Through our extensive research exercise of interviewing users and our business stakeholders. We uncovered the pain-points of the existing platform, These pain-points helped us define our product direction and metrics for success. Some of the pain-points included:

  • Users were unable to find settings for their account unless they were told where they were.
  • Finding the right service was difficult.
  • People found it differentiate between decorative design and functional UI elements.
  • Marketing ad banner at the top was distracting.

On the other side our business stakeholders wanted to improve on the AARRR a.k.a Pirate Metrics.

  • How are people discovering the services and offerings in the product?
  • Are these people taking the actions that they want them to E.g. Putting money in their account?
  • Do users like to engage with the product?
  • Do users like the product enough to tell others ?
  • Do users like the product enough to spend money on our platform than our competition?

Using a cascading approach to defining UX metrics, we created the following goals and challenges for the design team:

  • Make information and actions more accessible.
  • Improve service discoverability
  • Allow users to be in more control over their experience
  • Make user journeys more closer to the user’s mental models
  • Make completing a transactions even more easier.
  • Give more importance to actions around the account balance.

Early Concepts

Final Transformation

Improved profile and balance visibility

We re-organized the header area to give the user balance a more central position and to make the related actions clearer and more accessible.

From hamburger menu to My Account

Our research indicated that the functions under the hamburger menu were not understood and there was not a lot of context of what goes in there. We created a new section in the app to manage account and made the function clear and obvious by placing it inside our new header.

Dynamic Notification Area

We came up with a new dynamic notification area that replaces the username and can be used to notify the user of key account statuses like being eligible for a loan, running on a low balance, etc.

All new service icons

The existing design used too much of yellow and the research conducted previously showed the users leaning against these fully yellow icons, which look more decorative than functional. As a result we placed each service icon inside a container, gave it some elevation to seem tappable like a button and chose a visual language for icons that was less elaborate.

A functional tab bar

The older experience did not really have a tab bar but rather just three services at the bottom of the homepage. While we wanted to improve this experience, we also wanted to be vary of the fact that a lot of our users are used to finding these services at the bottom of the homepage.

We cleaned up the bottom bar to align it with the standard tab functionality and added a super search that lets users search services and also brought down the In Invite & Earn service to a similar right edge of the screen.

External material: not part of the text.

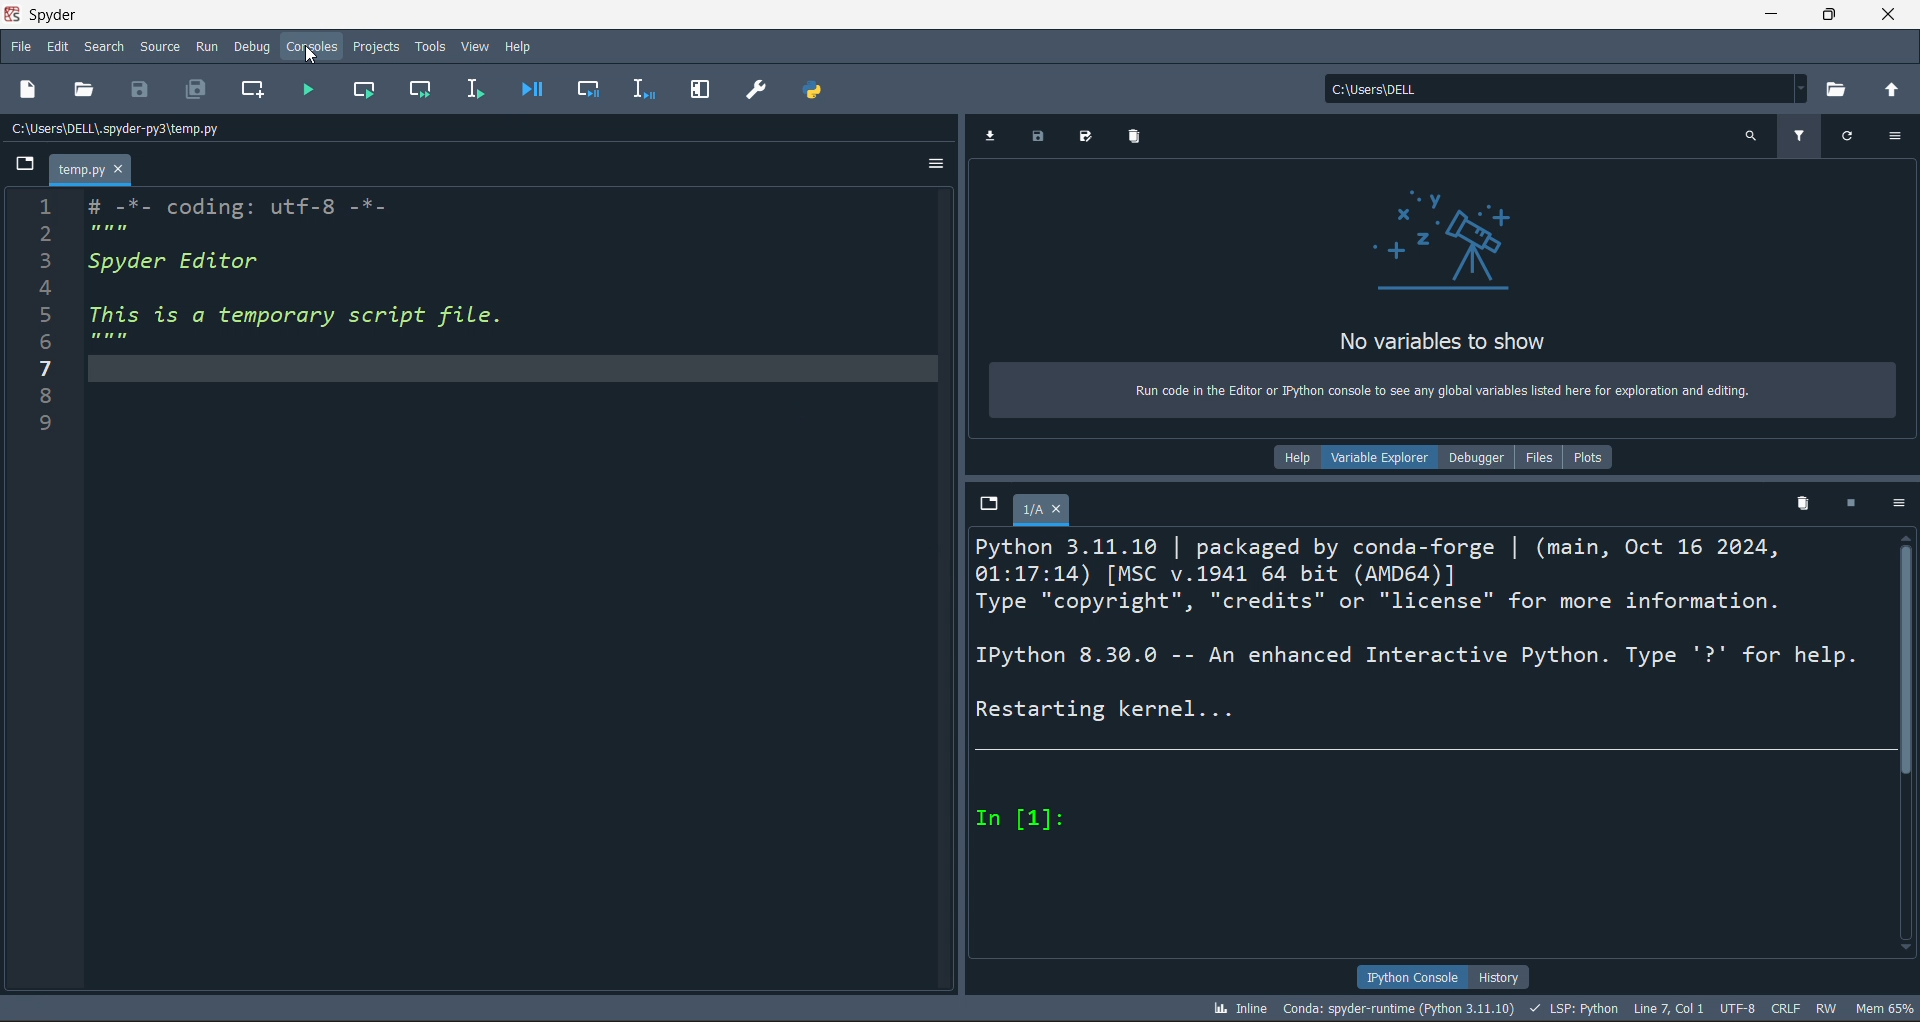 The height and width of the screenshot is (1022, 1920). What do you see at coordinates (1795, 138) in the screenshot?
I see `filter variables` at bounding box center [1795, 138].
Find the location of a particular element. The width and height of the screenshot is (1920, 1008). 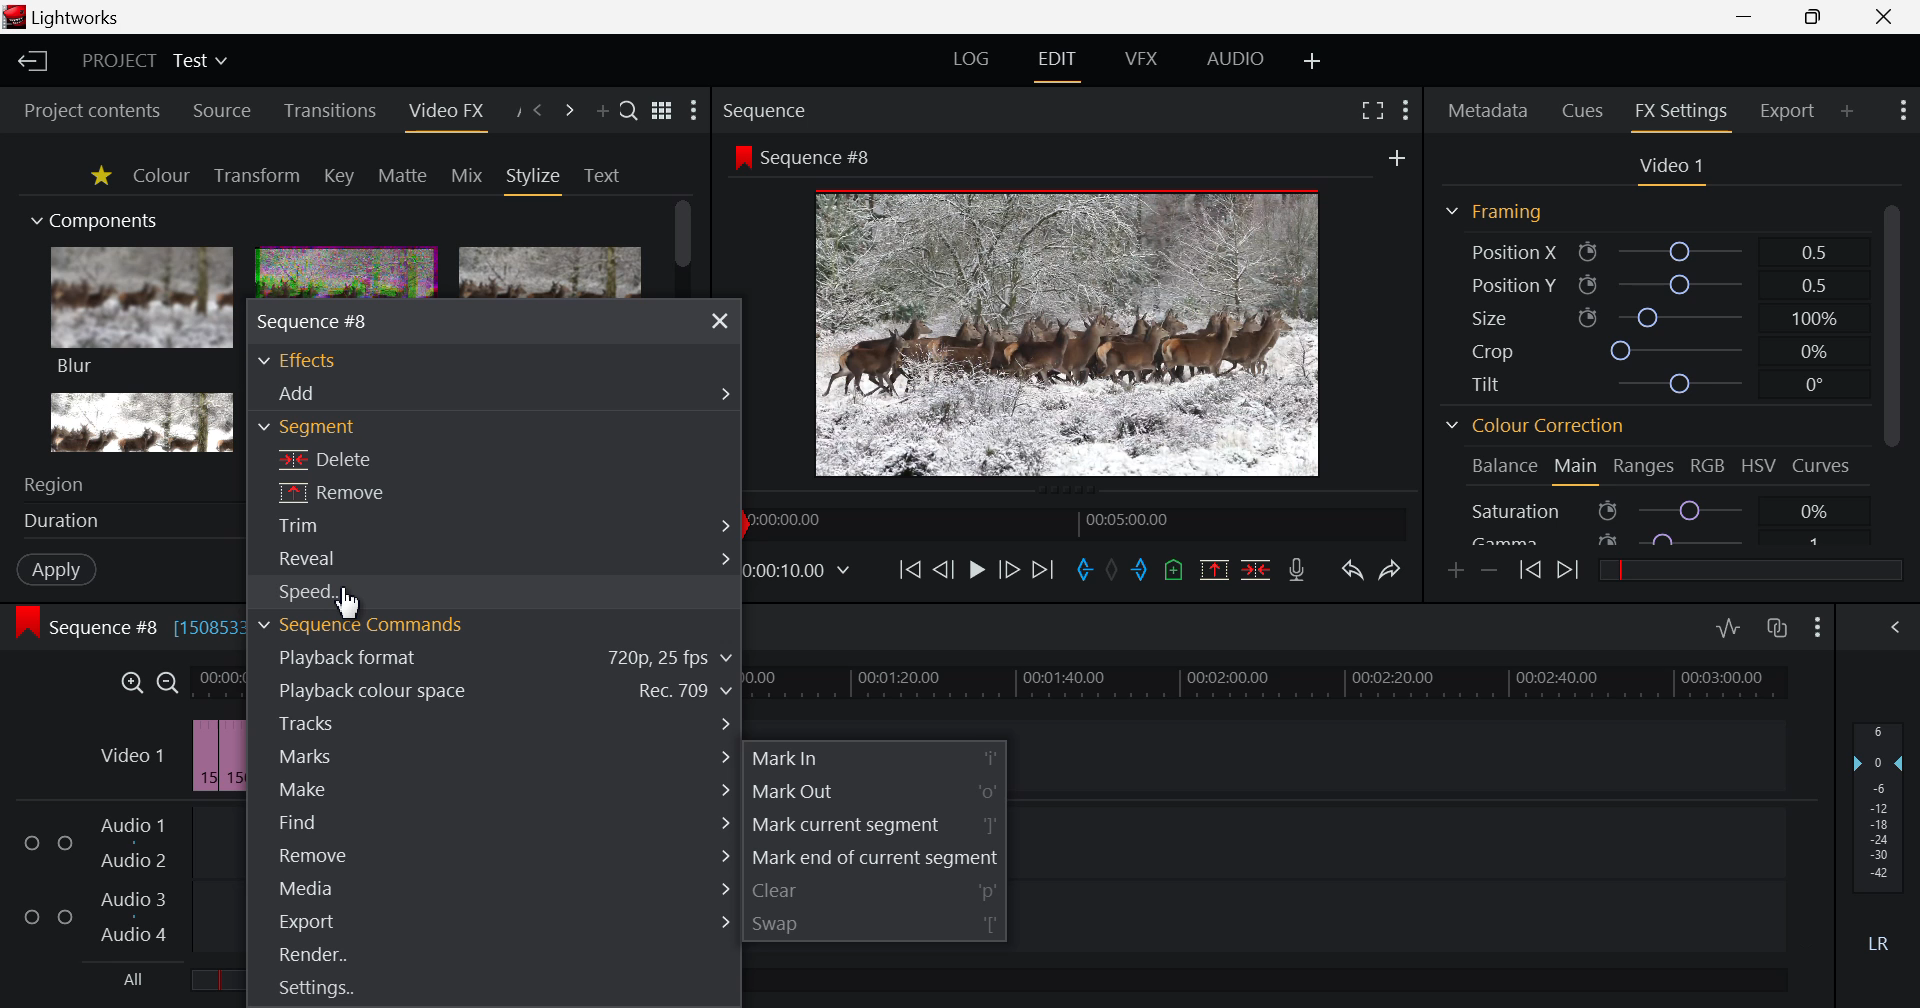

The research indicated that the help was not a very a widely used option from the bottom bar so we found a new place for it at the top of the home experience inside the wallet section to give it more context alongside our new notification center.

Services Drawer

JazzCash hosts more than 50 payment services that its users use. We introduced a services drawer much like how the android app drawer works since over 95% of JazzCash users use Android OS and are super familiar with sliding drawers that host all their applications. For non-familiar users, we added affordance in the form of a drawer handle just above the tab bar and also made the functionality clearer through the app onboarding.

Light/Dark theme Ready

The re-imagined JazzCash also supports Light and Dark theme in line with the new design language.